YOUR GOAL ▸
Print the passage of the article on age verification for World Cup betting from "For all the" through "the minors themselves.", keeping every word as it appears.

PASSAGE PROVIDED ▸
For all the attention on who will win the 2026 World Cup, the tournament is quietly becoming a referendum on a less glamorous question: can online betting platforms actually keep children off them when demand surges? A new study from identity-verification firm Jumio puts numbers to the anxiety. Surveying 8,003 adults across the United States, United Kingdom, Singapore, and Mexico, it found that 63 percent worry minors will use sports betting apps during the tournament — and that 74 percent believe the responsibility for stopping them lies with the platforms and their technology providers, not with parents or the minors themselves.
Why a tournament stresses verification
Age and identity verification is invisible when it works and catastrophic when it fails, and a World Cup pushes it to the edge in a way ordinary trading does not. The mechanism is volume. A marquee tournament drives a steep, concentrated wave of new sign-ups as casual fans create accounts to bet on the games they are already watching. Every one of those new accounts is a verification decision: is this a real person, are they who they say they are, are they of legal age, and are they not self-excluded? Multiply that decision by a sudden surge, sustain it across a 39-day event with matches almost every day, and you have what industry observers are calling one of the largest live tests yet of whether digital verification can hold.
The test has two failure modes, and they pull in opposite directions. Verify too loosely and minors and excluded players slip through — the harm the Jumio respondents fear. Verify too aggressively and legitimate adults abandon sign-up halfway through a clunky check, pushing them toward operators with looser controls. The whole challenge is keeping minors out without making the front door so heavy that real users walk to a worse-regulated one next door.
What "robust" verification looks like now
The era of a single ID upload as sufficient proof is over. A modern iGaming verification stack is layered, and each layer answers a different attack. Document authenticity verification confirms the ID itself is genuine. Biometric matching with liveness detection confirms a real, present person is holding it — not a photo of a photo. Deepfake detection defeats the synthetic faces and documents that generative tools now make cheap. Database cross-referencing checks the identity against external records, and integration with self-exclusion registries ensures that someone who has asked to be kept out stays out. The point of the stack is to answer four questions at once — real, who they claim, old enough, not excluded — while adding as little friction as the regulator's risk tolerance allows.
The hard part was never checking an ID. It is checking it for millions of new users in six weeks, catching the deepfakes and the borrowed documents, and not losing the legitimate adult who just wanted to bet on the match.
On the engineering reality of verification at tournament scaleOne finding in the Jumio data points to where this is heading: 49 percent of World Cup bettors said they are comfortable providing a government-issued ID and biometric data to access gambling platforms. That is not a majority, but it is a striking level of acceptance for biometric checks that would have drawn far more resistance a few years ago. As the tooling normalizes, the friction objection weakens, and the case for heavier verification on the licensed side strengthens.
Where PAGCOR and the Philippines fit
The Philippine licensed market already operates inside this logic. PAGCOR enforces a Know-Your-Customer policy intended to bar unauthorized and underage individuals from licensed gaming, and it has gone as far as voiding winnings placed by unauthorized bettors. Licensed operators run identity and age checks as a condition of holding their license, and the broader responsible-gaming build-out — the helpline, the operator alliance, the tightening rules — assumes a verified, accountable player at the other end.

SUPPLIED DATA ▸
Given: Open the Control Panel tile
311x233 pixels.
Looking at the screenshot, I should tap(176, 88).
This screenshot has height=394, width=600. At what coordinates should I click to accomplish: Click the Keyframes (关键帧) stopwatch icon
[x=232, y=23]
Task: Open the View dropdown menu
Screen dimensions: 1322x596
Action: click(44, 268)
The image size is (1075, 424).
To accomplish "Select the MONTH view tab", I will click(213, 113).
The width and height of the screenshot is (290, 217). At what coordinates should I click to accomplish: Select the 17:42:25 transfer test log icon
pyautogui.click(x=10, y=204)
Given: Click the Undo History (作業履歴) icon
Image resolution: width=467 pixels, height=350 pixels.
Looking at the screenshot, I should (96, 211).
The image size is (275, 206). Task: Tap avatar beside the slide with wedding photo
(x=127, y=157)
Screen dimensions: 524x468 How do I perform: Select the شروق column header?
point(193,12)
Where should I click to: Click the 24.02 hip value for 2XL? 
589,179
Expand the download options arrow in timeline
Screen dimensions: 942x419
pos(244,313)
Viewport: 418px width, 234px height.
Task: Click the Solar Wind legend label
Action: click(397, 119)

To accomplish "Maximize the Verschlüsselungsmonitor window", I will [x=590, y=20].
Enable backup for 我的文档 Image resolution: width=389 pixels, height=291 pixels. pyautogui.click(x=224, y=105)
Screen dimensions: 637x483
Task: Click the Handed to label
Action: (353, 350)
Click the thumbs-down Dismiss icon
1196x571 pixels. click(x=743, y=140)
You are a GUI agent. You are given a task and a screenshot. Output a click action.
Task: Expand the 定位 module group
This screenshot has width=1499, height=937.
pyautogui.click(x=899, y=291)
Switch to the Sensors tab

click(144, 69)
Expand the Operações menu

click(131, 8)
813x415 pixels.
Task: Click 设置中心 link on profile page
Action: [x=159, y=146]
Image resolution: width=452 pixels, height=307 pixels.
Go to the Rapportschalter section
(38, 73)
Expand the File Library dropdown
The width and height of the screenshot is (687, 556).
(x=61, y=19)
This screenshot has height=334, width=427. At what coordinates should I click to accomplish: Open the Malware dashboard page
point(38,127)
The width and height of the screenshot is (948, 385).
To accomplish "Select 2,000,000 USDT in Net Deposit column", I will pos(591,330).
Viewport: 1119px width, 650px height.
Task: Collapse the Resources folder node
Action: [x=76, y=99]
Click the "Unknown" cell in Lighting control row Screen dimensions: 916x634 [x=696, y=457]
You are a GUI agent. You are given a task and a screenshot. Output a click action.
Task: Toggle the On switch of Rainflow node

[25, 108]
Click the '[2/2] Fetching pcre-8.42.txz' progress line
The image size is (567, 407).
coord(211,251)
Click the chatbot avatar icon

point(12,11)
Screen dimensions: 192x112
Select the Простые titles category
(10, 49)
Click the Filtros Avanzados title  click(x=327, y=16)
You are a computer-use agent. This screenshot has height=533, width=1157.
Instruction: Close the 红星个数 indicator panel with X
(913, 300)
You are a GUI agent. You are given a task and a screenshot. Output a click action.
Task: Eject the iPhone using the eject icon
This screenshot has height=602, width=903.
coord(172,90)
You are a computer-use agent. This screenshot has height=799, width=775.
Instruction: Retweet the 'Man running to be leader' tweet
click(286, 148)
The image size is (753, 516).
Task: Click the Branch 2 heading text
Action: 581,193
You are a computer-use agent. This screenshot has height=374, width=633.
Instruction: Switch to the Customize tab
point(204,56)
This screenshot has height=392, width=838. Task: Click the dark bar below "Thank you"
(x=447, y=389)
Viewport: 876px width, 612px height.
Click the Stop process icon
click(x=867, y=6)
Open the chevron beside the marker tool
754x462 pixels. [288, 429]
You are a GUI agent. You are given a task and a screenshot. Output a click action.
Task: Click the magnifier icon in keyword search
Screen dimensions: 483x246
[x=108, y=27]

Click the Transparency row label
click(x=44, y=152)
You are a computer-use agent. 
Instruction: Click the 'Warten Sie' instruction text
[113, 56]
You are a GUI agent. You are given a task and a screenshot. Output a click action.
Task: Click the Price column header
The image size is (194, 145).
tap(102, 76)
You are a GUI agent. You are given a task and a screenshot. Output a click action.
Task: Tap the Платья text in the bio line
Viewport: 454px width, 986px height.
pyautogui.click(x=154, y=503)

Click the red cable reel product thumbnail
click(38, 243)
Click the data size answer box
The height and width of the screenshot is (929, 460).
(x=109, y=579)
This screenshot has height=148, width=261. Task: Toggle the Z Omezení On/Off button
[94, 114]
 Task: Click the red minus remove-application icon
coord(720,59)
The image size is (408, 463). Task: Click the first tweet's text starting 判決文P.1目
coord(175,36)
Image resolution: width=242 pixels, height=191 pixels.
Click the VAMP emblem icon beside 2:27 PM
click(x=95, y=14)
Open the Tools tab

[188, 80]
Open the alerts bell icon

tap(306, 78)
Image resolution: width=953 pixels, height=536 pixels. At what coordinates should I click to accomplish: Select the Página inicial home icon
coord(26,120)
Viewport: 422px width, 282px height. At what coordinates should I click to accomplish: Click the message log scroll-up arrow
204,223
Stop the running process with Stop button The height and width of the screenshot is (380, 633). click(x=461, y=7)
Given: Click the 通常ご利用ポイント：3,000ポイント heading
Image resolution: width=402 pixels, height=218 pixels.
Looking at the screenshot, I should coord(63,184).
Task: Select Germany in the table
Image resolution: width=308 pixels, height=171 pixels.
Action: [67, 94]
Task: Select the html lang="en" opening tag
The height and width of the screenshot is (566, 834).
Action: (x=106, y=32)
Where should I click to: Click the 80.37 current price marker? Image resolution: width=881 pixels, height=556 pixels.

SOLUTION ▸
For all the attention on who will win the 2026 World Cup, the tournament is quietly becoming a referendum on a less glamorous question: can online betting platforms actually keep children off them when demand surges? A new study from identity-verification firm Jumio puts numbers to the anxiety. Surveying 8,003 adults across the United States, United Kingdom, Singapore, and Mexico, it found that 63 percent worry minors will use sports betting apps during the tournament — and that 74 percent believe the responsibility for stopping them lies with the platforms and their technology providers, not with parents or the minors themselves.